Building Your Business

4 Steps to Creating a Freelancing Business Plan You’ll Actually Use

By Grace Bello January 31st, 2014

How much money do you want to make this year?

Obviously more than you do now. Who wouldn’t want that? But for freelance writers, tackling those money questions is the key to developing a business plan that maximizes income and minimizes stress.

Here, fellow freelancers with business plans offer simple tips for setting, charting, and reaching your big goals.

1. Create your vision statement.

Lee Silber, a novelist and author of Time Management for the Creative Person, takes a big picture view –- literally. Using a vision board, he charts his plan for the year using images related to his projects and the rewards he’ll get for completing them, such as a vacation in Hawaii.

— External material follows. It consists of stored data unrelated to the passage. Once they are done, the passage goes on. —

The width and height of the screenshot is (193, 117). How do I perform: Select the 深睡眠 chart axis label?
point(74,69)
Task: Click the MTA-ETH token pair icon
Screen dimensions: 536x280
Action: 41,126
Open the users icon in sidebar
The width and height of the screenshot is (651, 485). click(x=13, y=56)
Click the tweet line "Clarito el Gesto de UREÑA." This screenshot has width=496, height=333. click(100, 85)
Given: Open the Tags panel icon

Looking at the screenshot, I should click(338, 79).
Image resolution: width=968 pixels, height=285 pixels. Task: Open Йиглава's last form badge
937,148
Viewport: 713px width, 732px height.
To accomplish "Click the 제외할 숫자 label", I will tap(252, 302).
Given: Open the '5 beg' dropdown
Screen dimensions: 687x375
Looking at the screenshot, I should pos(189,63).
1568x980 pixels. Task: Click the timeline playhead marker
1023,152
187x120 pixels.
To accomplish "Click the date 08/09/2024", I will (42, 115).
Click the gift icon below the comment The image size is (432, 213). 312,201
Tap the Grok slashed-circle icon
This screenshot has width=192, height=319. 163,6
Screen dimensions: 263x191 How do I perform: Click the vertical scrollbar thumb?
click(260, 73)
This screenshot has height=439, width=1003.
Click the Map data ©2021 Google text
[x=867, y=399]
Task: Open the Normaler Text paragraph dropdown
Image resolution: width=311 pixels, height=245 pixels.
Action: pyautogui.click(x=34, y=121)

“We’re writers. We’re creative people,” he says. “I don’t think a calendar-based business plan is the way to go.” Writers can use Pinterest or Tumblr to create their own digital vision boards for everyday inspiration.

Whether you’re a visual thinker or not, taking a big-picture view of your life and work will help inform your business plan. So whether you’re more inclined to make a vision board or write a vision statement, ask yourself these questions:

  • What is your ideal work/life balance?
  • What are your long-term career goals?
  • What are your personal goals?

Clarify what you want, then build the plan to make it happen.

2. Break down your financial goals.

Katarina Kovacevic, a freelance writer and content strategist, has been making her own business plans for three years, and aims to make about as much money as she did when she worked full-time in PR. This means breaking down her annual salary into monthly goals.

“As a freelance writer, you’re a small business, and you have to think of yourself in that way,” she says.

Top freelancer Virginia Sole-Smith takes her planning one step further. Because so many publications fold or get their budgets slashed, she advises writers to pad their goals: “Take your income goal…and add 25 percent. This is your Accrual Goal.” She offers an example:

1. Let’s say you want to earn $50,000 next year.

2.Income Goal + 25% Rate of Attrition = Accrual Goal

$50,000 + $12,500 = $62,500

3. $62,500 / 4 = $15,625 is how much you need to accrue every quarter.

$62,500 / 12 = $5,208 is how much you need to accrue every month.

When it comes to predicting your annual salary, don’t just pluck a number from thin air. Account for the clients who may fall by the wayside by setting quarterly and monthly goals. Parsing your plan monthly makes the money problem less overwhelming and helps you focus more on completing work.

3. Map out how you’ll grow your business.

Of course, money isn’t the only essential in your business plan. You should keep non-monetary goals in mind as well, which could include: developing new multimedia skills, brand building, and cultivating a social media presence.

Emma Johnson is a business journalist and creator of the blogWealthySingleMommy.com. Although she has contributed to publications like The New York Times and The Wall Street Journal, “The dollar value on articles is going down and down and down,” she observes. “I want to own my stuff; I want creative control.”

This year, she aims to double her blog traffic and bump up her email list by 1,000 addresses per month to build an audience for her upcoming self-published books. “The goal would be to replace my business-journalism income with personal brand income,” she says.

4. List the clients you want to keep – and the ones you want to land.

Kovacevic says her business plan spells out what aspects of her work she wants to improve. One big concern for her is efficiency, so she tracks time spent on each project.

“As a freelancer, you’re worried. Where are my projects coming from? But if you say yes to everything, then you’re not making enough money from some of those projects,” she says.

Tracking her hours helps her evaluate which projects are worth her time and which ones aren’t. Free time-tracking tools like TogglHoursTracker, or Harvest Time & Expense Tracker help you whether better judge the clients you have are worth keeping.

Kovacevic also develops her business by listing the pie in the sky clients she’d love to write for. Then, during downtime, she researches their edit calendars for the year to see how she might fit in.

As you embark on your business plan, “shoot really big,” Johnson advises. Whether that means aiming for a better salary, more time with family, or more prestigious clients, thinking big provides more than just structure. “It articulates your dreams.”